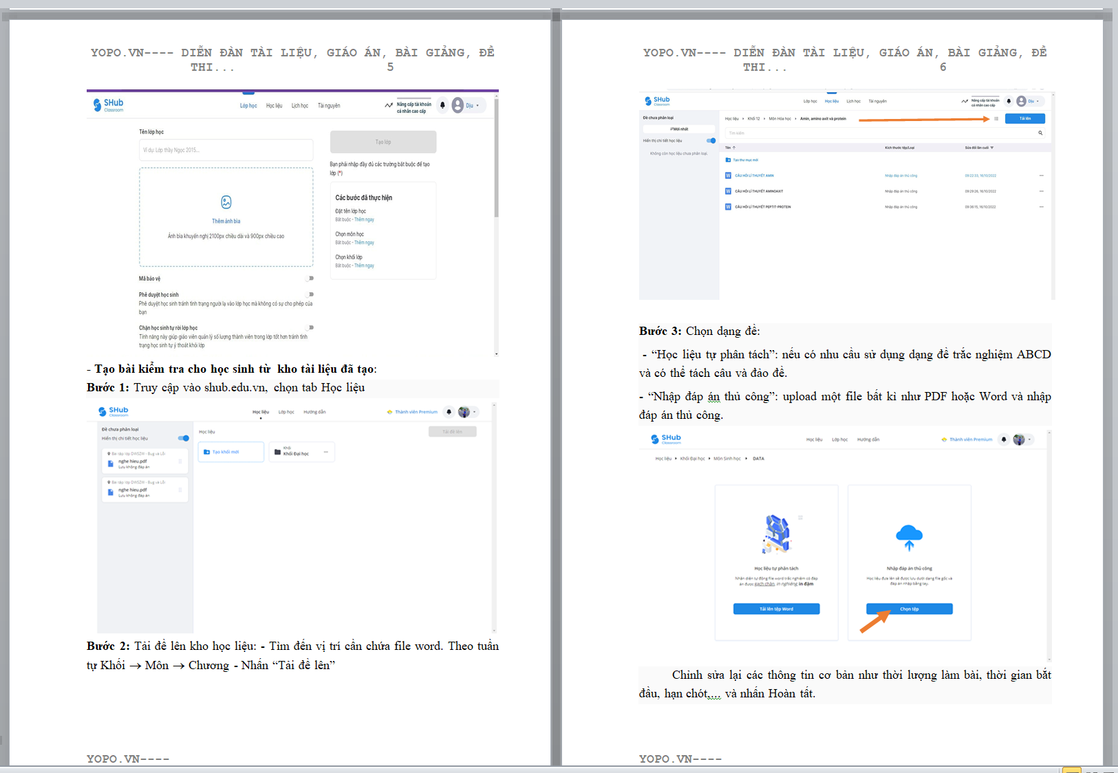
Task: Switch to 'Lịch học' tab on class creation page
Action: (x=299, y=106)
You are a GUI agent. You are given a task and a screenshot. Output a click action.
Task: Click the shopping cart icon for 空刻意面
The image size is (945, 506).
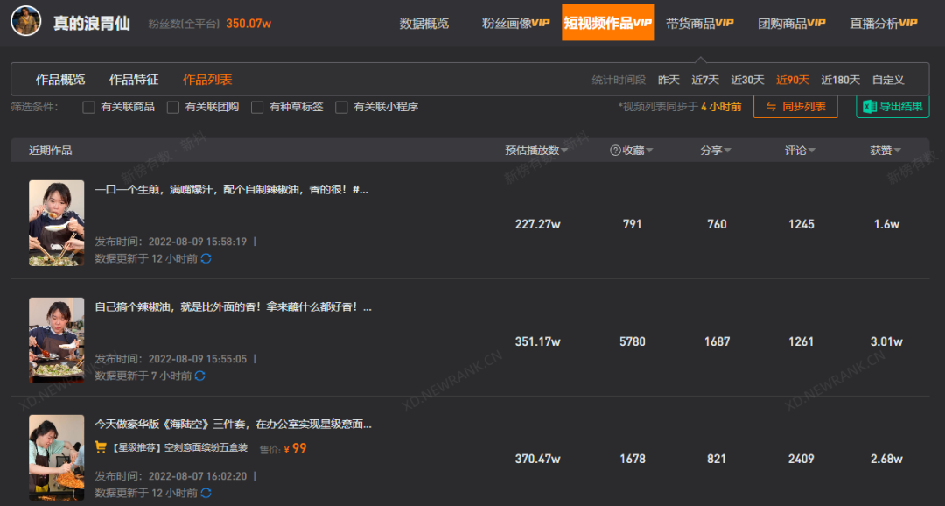point(101,447)
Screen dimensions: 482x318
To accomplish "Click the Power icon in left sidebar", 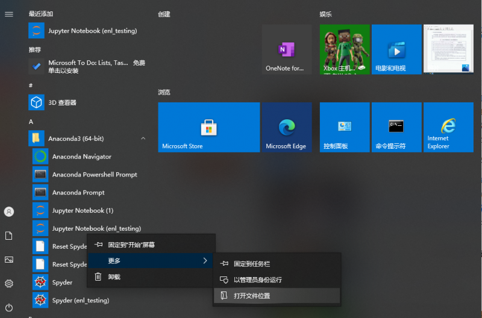I will click(9, 307).
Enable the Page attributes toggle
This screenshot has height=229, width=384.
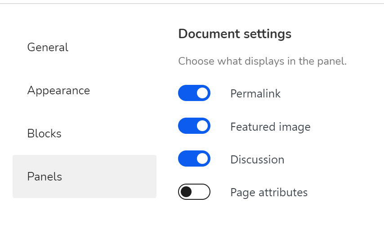coord(194,192)
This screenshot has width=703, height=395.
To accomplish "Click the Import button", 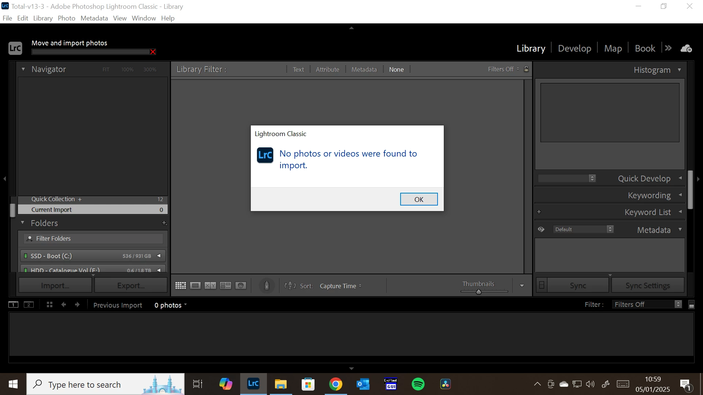I will point(55,286).
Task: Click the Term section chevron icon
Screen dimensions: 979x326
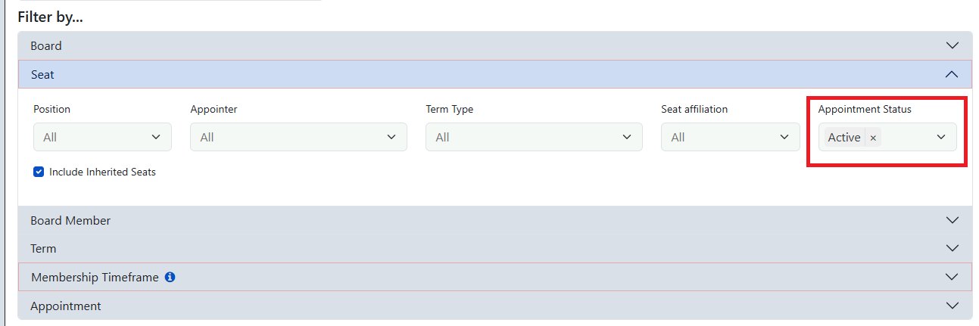Action: (952, 248)
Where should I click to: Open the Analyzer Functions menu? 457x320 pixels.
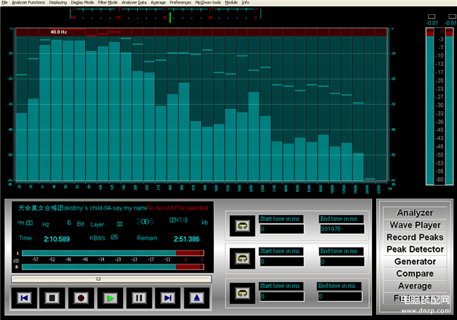point(28,3)
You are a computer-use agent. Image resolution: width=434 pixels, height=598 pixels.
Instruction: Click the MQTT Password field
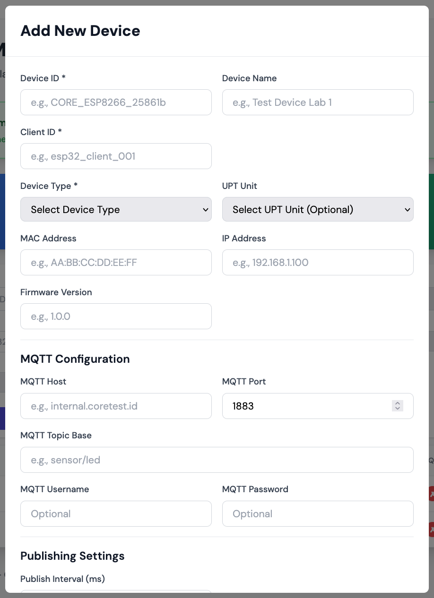(x=318, y=513)
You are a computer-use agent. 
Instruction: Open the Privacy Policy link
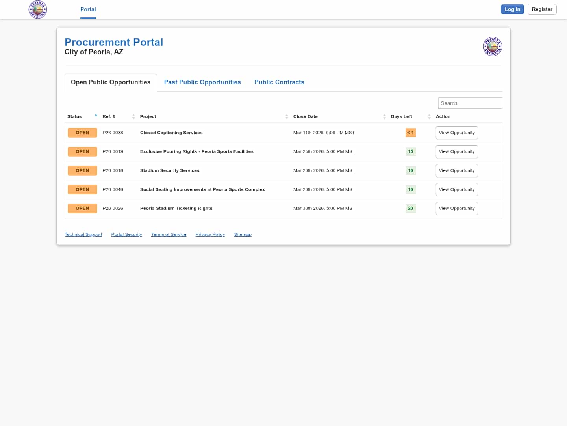(210, 234)
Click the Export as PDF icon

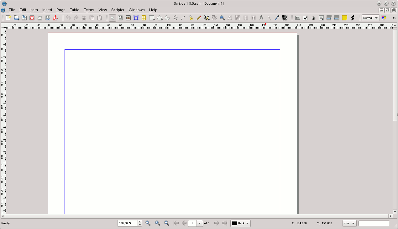click(x=55, y=18)
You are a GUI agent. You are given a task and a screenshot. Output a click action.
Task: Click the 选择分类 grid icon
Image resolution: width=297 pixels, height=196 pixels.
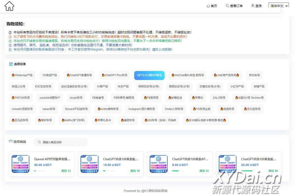pos(11,64)
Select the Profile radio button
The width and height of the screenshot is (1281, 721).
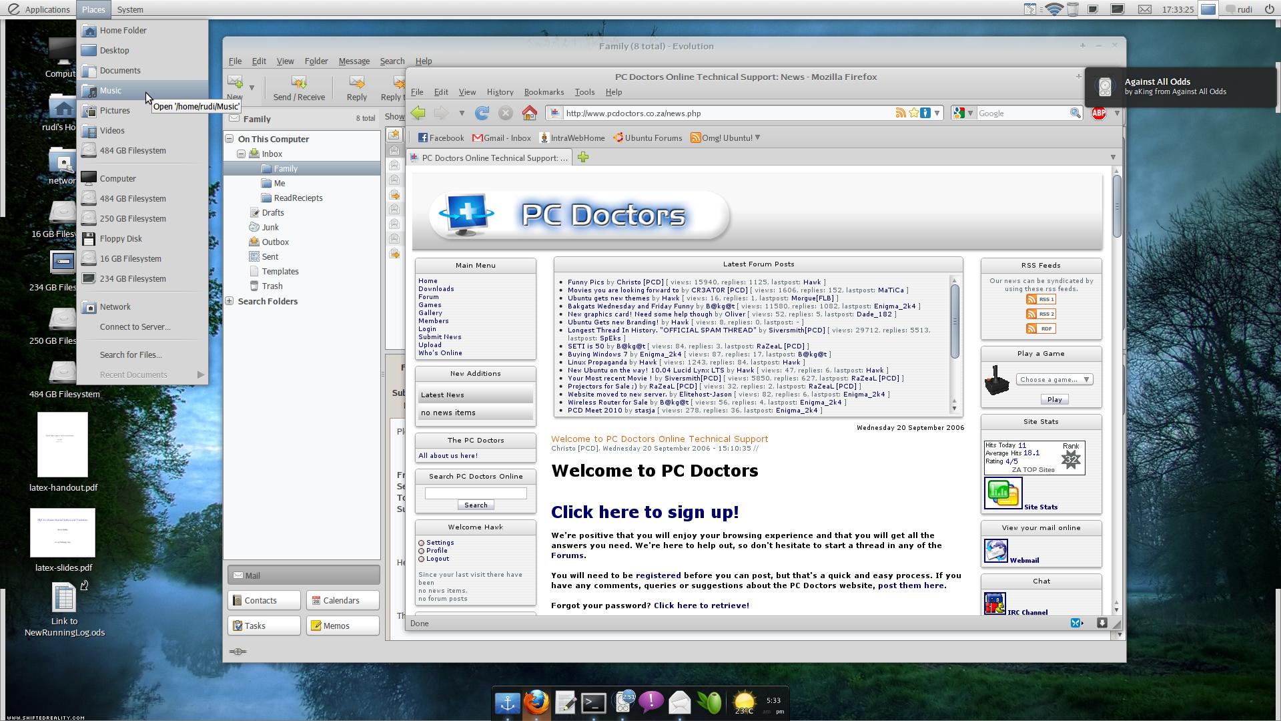(422, 551)
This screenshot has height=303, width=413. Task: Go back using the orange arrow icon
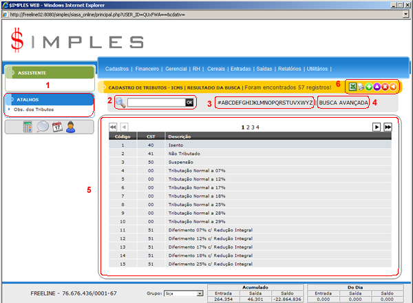point(394,87)
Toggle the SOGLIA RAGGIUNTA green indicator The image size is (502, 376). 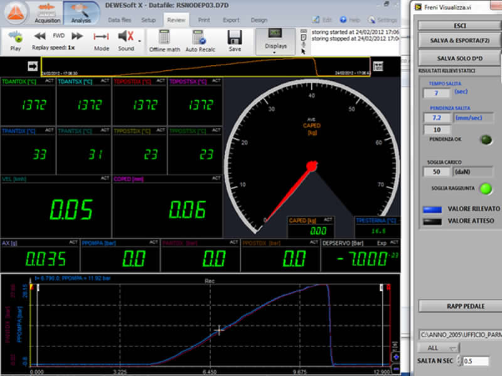coord(486,187)
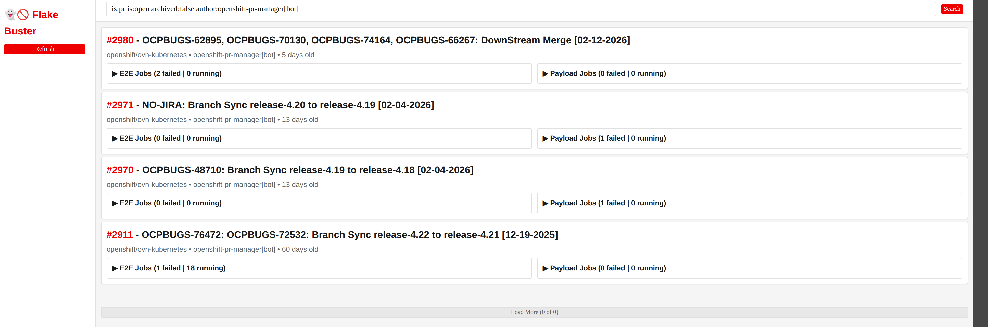Open pull request #2911 link

pos(120,235)
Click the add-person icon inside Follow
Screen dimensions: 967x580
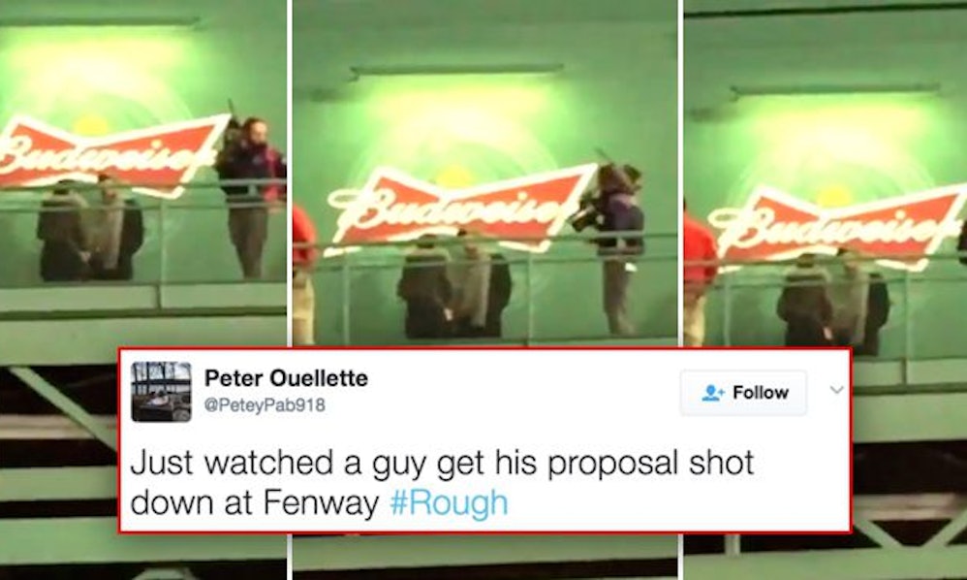(713, 393)
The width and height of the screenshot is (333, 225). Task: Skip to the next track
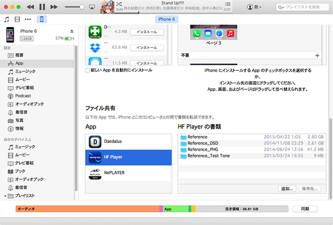coord(54,7)
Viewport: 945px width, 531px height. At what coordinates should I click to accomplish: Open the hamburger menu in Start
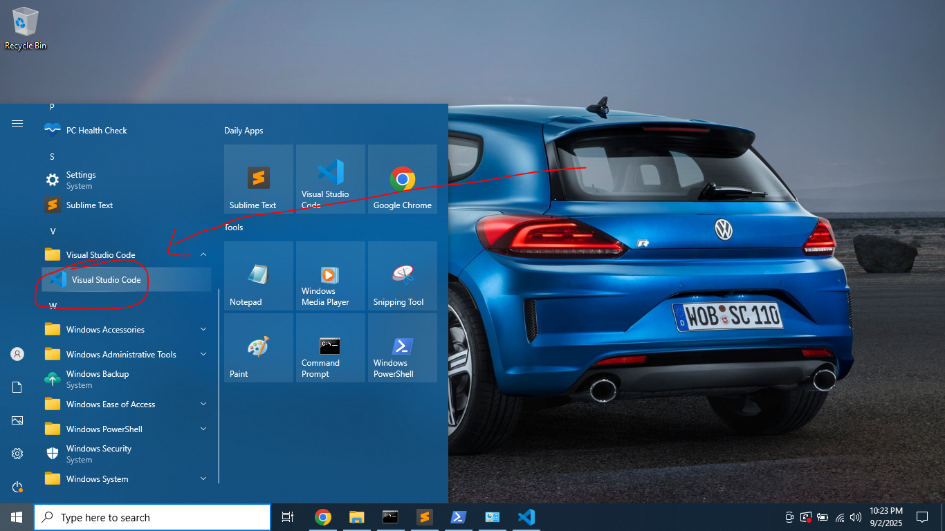[x=17, y=124]
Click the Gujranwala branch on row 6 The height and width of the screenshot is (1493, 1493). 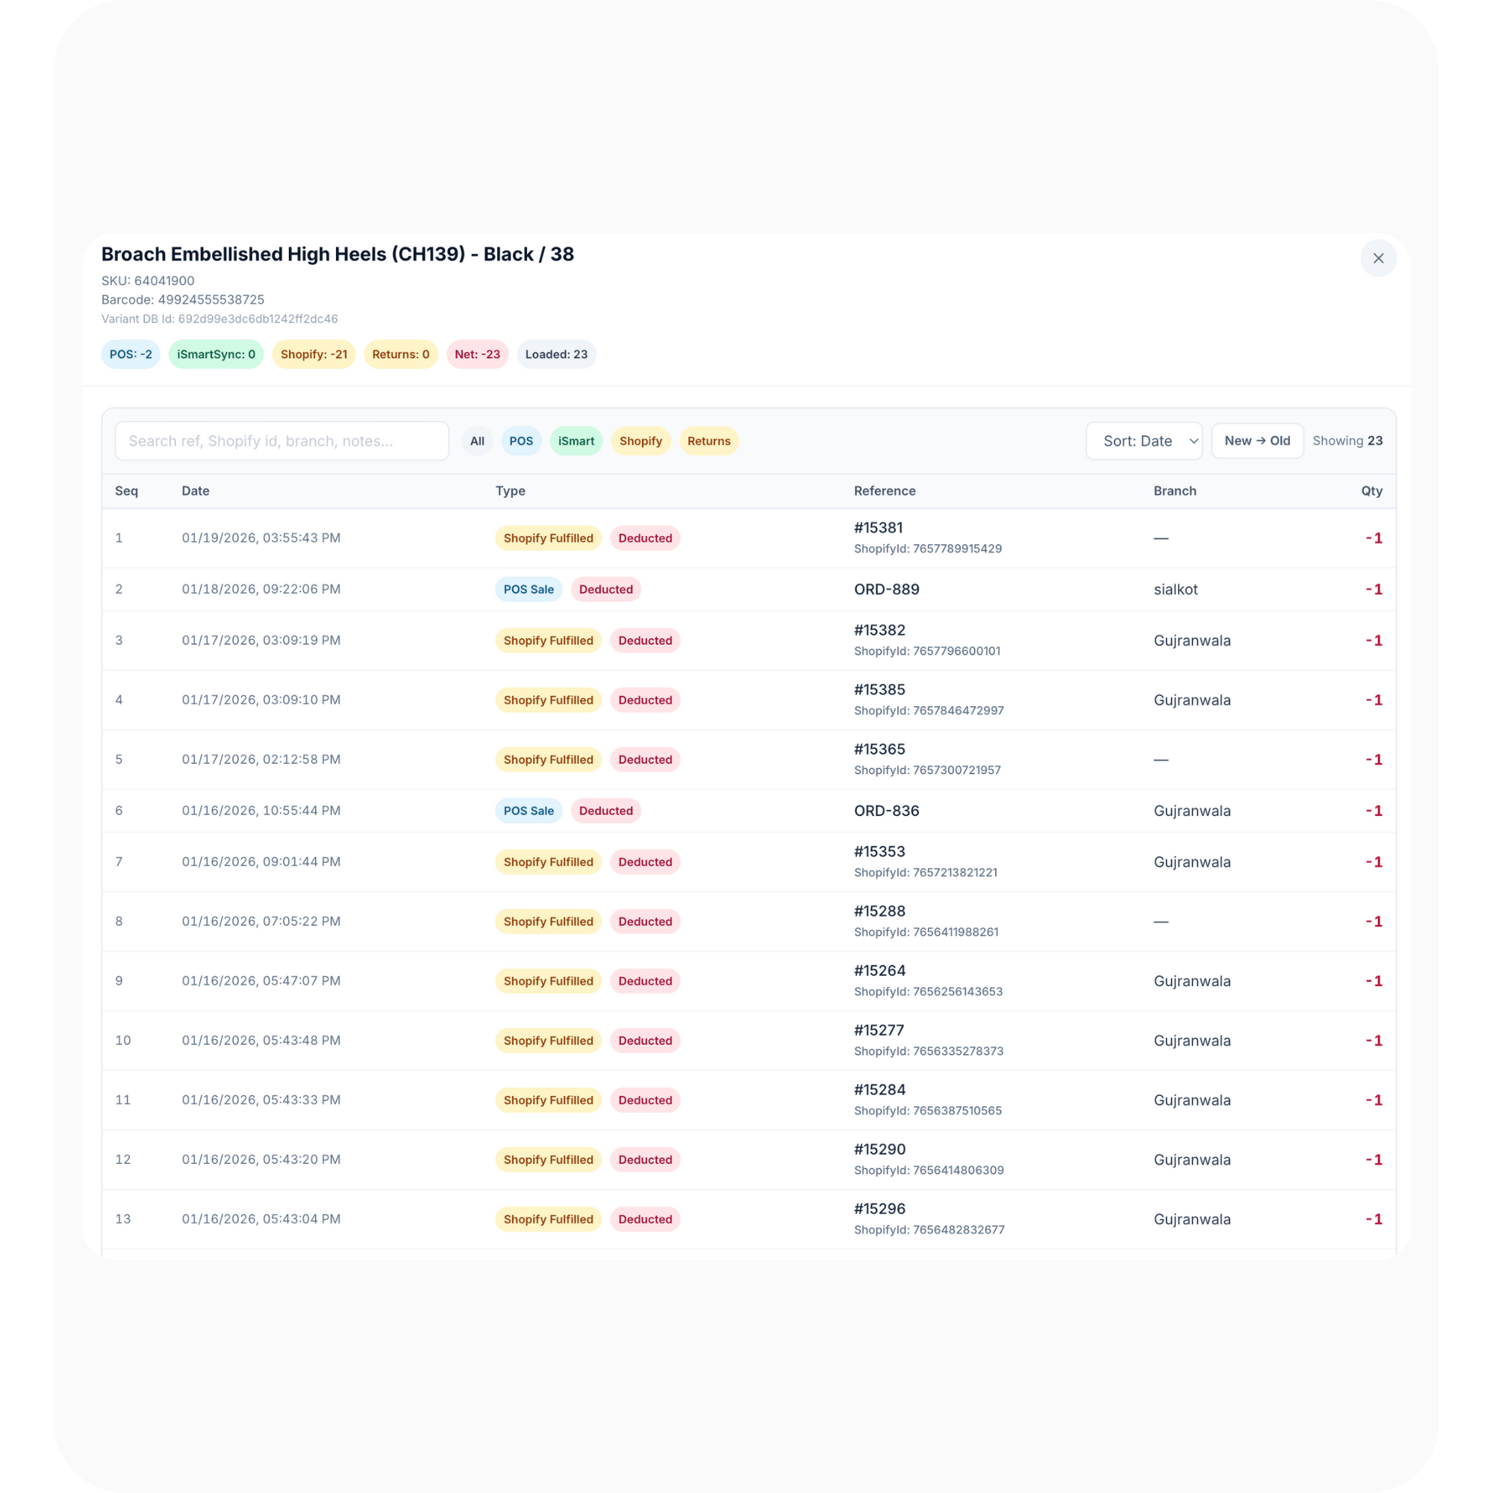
◆ ◆ ◆
Instruction: Swap "Instruction" for "Goal" in the records between the lines holding "Task: Click the Term section chevron icon" and "click(x=55, y=18)", inclusive. Return only those lines with nothing else altered, and leave the pictures out.

Task response:
Task: Click the Term section chevron icon
Screen dimensions: 979x326
Action: (952, 248)
Where should I click to: Open the Analyzer Functions menu? 457x320 pixels.
point(28,3)
You are a computer-use agent. Image resolution: width=434 pixels, height=598 pixels.
Goal: Click the MQTT Password field
(x=318, y=513)
You are a computer-use agent. 
Goal: Open the Privacy Policy link
(210, 234)
Click the Export as PDF icon

click(x=55, y=18)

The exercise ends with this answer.